(Stored data entries)

○ ○ ○ ○ ○

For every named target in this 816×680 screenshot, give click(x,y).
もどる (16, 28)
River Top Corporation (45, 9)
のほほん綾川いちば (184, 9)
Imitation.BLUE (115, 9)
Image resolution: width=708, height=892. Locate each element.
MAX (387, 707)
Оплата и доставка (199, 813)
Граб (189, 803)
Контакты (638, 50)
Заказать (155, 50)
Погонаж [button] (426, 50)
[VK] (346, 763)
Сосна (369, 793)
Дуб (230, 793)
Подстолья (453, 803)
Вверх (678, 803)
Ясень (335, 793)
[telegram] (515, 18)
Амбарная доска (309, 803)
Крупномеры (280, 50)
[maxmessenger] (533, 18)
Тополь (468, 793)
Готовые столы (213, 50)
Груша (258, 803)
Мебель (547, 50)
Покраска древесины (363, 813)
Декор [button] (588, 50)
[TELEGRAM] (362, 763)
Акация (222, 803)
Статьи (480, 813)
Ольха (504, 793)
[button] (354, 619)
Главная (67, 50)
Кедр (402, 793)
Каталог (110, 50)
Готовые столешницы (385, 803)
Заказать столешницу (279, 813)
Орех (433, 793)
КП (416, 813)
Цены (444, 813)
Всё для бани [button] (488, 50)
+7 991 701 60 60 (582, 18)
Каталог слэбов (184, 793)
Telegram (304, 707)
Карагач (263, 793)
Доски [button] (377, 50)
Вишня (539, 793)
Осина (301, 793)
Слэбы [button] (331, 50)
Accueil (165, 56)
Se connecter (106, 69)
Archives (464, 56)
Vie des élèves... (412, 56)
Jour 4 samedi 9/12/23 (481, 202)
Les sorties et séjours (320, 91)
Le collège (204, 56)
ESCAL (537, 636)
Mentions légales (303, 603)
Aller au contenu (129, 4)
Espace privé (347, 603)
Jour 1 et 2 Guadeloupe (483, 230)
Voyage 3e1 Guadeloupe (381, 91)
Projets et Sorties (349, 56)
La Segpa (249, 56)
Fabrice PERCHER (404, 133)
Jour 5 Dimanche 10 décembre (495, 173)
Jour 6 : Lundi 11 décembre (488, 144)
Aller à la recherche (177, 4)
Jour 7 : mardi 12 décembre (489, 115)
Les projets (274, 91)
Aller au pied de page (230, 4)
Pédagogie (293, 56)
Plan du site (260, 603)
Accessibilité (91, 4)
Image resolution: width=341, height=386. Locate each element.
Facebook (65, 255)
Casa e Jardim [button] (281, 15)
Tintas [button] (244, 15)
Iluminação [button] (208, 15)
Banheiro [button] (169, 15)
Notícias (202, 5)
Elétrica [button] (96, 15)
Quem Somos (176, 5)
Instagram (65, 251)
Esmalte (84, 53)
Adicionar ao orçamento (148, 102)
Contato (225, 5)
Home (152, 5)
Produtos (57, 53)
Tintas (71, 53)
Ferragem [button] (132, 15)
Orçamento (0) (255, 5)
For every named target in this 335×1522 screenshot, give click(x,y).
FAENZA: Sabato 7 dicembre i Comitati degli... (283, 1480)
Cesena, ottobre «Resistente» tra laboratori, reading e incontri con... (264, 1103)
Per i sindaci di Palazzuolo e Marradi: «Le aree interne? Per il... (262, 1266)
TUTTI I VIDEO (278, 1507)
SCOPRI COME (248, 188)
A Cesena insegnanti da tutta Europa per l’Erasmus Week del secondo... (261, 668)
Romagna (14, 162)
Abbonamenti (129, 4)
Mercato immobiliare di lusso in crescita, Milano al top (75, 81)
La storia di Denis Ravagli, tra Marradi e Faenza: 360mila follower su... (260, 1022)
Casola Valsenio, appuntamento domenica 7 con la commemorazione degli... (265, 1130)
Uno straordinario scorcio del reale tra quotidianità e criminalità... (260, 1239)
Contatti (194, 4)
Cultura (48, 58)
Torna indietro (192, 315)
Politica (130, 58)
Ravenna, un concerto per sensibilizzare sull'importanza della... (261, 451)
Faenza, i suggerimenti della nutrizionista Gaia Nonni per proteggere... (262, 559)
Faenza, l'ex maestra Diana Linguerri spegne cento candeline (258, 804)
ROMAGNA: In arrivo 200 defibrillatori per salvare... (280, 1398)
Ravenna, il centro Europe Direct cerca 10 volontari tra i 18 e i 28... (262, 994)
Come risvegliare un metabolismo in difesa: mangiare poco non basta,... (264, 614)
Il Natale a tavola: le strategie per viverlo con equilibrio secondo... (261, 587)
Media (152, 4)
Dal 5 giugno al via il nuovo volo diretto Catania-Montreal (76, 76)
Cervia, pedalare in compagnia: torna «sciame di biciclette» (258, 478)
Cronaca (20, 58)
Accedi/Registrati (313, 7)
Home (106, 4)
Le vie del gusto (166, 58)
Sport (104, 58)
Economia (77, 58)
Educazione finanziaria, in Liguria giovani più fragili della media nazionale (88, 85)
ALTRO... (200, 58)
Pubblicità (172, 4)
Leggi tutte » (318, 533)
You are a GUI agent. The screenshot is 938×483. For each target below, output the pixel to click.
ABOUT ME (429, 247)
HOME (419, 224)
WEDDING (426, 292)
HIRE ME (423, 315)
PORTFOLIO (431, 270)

○ ○ ○ ○ ○

▶ [What is expected]:
Edit the items above so that every "Locate each element" becomes "Find each element", with nothing else changed.

▶ [Answer to the exercise]:
For every named target in this 816×680 screenshot, give click(x,y).
もどる (16, 28)
River Top Corporation (45, 9)
のほほん綾川いちば (184, 9)
Imitation.BLUE (115, 9)
Image resolution: width=708, height=892. Find each element.
MAX (387, 707)
Оплата и доставка (199, 813)
Граб (189, 803)
Контакты (638, 50)
Заказать (155, 50)
Погонаж [button] (426, 50)
[VK] (346, 763)
Сосна (369, 793)
Дуб (230, 793)
Подстолья (453, 803)
Вверх (678, 803)
Ясень (335, 793)
[telegram] (515, 18)
Амбарная доска (309, 803)
Крупномеры (280, 50)
[maxmessenger] (533, 18)
Тополь (468, 793)
Готовые столы (213, 50)
Груша (258, 803)
Мебель (547, 50)
Покраска древесины (363, 813)
Декор [button] (588, 50)
[TELEGRAM] (362, 763)
Акация (222, 803)
Статьи (480, 813)
Ольха (504, 793)
[button] (354, 619)
Главная (67, 50)
Кедр (402, 793)
Каталог (110, 50)
Готовые столешницы (385, 803)
Заказать столешницу (279, 813)
Орех (433, 793)
КП (416, 813)
Цены (444, 813)
Всё для бани [button] (488, 50)
+7 991 701 60 60 (582, 18)
Каталог слэбов (184, 793)
Telegram (304, 707)
Карагач (263, 793)
Доски [button] (377, 50)
Вишня (539, 793)
Осина (301, 793)
Слэбы [button] (331, 50)
Accueil (165, 56)
Se connecter (106, 69)
Archives (464, 56)
Vie des élèves... (412, 56)
Jour 4 samedi 9/12/23 (481, 202)
Les sorties et séjours (320, 91)
Le collège (204, 56)
ESCAL (537, 636)
Mentions légales (303, 603)
Aller au contenu (129, 4)
Espace privé (347, 603)
Jour 1 et 2 Guadeloupe (483, 230)
Voyage 3e1 Guadeloupe (381, 91)
Projets et Sorties (349, 56)
La Segpa (249, 56)
Fabrice PERCHER (404, 133)
Jour 5 Dimanche 10 décembre (495, 173)
Jour 6 : Lundi 11 décembre (488, 144)
Aller à la recherche (177, 4)
Jour 7 : mardi 12 décembre (489, 115)
Les projets (274, 91)
Aller au pied de page (230, 4)
Pédagogie (293, 56)
Plan du site (260, 603)
Accessibilité (91, 4)
Image resolution: width=341, height=386. Find each element.
Facebook (65, 255)
Casa e Jardim [button] (281, 15)
Tintas [button] (244, 15)
Iluminação [button] (208, 15)
Banheiro [button] (169, 15)
Notícias (202, 5)
Elétrica [button] (96, 15)
Quem Somos (176, 5)
Instagram (65, 251)
Esmalte (84, 53)
Adicionar ao orçamento (148, 102)
Contato (225, 5)
Home (152, 5)
Produtos (57, 53)
Tintas (71, 53)
Ferragem [button] (132, 15)
Orçamento (0) (255, 5)
For every named target in this 335×1522 screenshot, give click(x,y).
FAENZA: Sabato 7 dicembre i Comitati degli... (283, 1480)
Cesena, ottobre «Resistente» tra laboratori, reading e incontri con... (264, 1103)
Per i sindaci di Palazzuolo e Marradi: «Le aree interne? Per il... (262, 1266)
TUTTI I VIDEO (278, 1507)
SCOPRI COME (248, 188)
A Cesena insegnanti da tutta Europa per l’Erasmus Week del secondo... (261, 668)
Romagna (14, 162)
Abbonamenti (129, 4)
Mercato immobiliare di lusso in crescita, Milano al top (75, 81)
La storia di Denis Ravagli, tra Marradi e Faenza: 360mila follower su... (260, 1022)
Casola Valsenio, appuntamento domenica 7 con la commemorazione degli... (265, 1130)
Uno straordinario scorcio del reale tra quotidianità e criminalità... (260, 1239)
Contatti (194, 4)
Cultura (48, 58)
Torna indietro (192, 315)
Politica (130, 58)
Ravenna, un concerto per sensibilizzare sull'importanza della... (261, 451)
Faenza, i suggerimenti della nutrizionista Gaia Nonni per proteggere... (262, 559)
Faenza, l'ex maestra Diana Linguerri spegne cento candeline (258, 804)
ROMAGNA: In arrivo 200 defibrillatori per salvare... (280, 1398)
Ravenna, il centro Europe Direct cerca 10 volontari tra i 18 e i 28... (262, 994)
Come risvegliare un metabolismo in difesa: mangiare poco non basta,... (264, 614)
Il Natale a tavola: le strategie per viverlo con equilibrio secondo... (261, 587)
Media (152, 4)
Dal 5 giugno al via il nuovo volo diretto Catania-Montreal (76, 76)
Cervia, pedalare in compagnia: torna «sciame di biciclette» (258, 478)
Cronaca (20, 58)
Accedi/Registrati (313, 7)
Home (106, 4)
Le vie del gusto (166, 58)
Sport (104, 58)
Economia (77, 58)
Educazione finanziaria, in Liguria giovani più fragili della media nazionale (88, 85)
ALTRO... (200, 58)
Pubblicità (172, 4)
Leggi tutte » (318, 533)
You are a GUI agent. The screenshot is 938×483. For each target below, output the pixel to click.
ABOUT ME (429, 247)
HOME (419, 224)
WEDDING (426, 292)
HIRE ME (423, 315)
PORTFOLIO (431, 270)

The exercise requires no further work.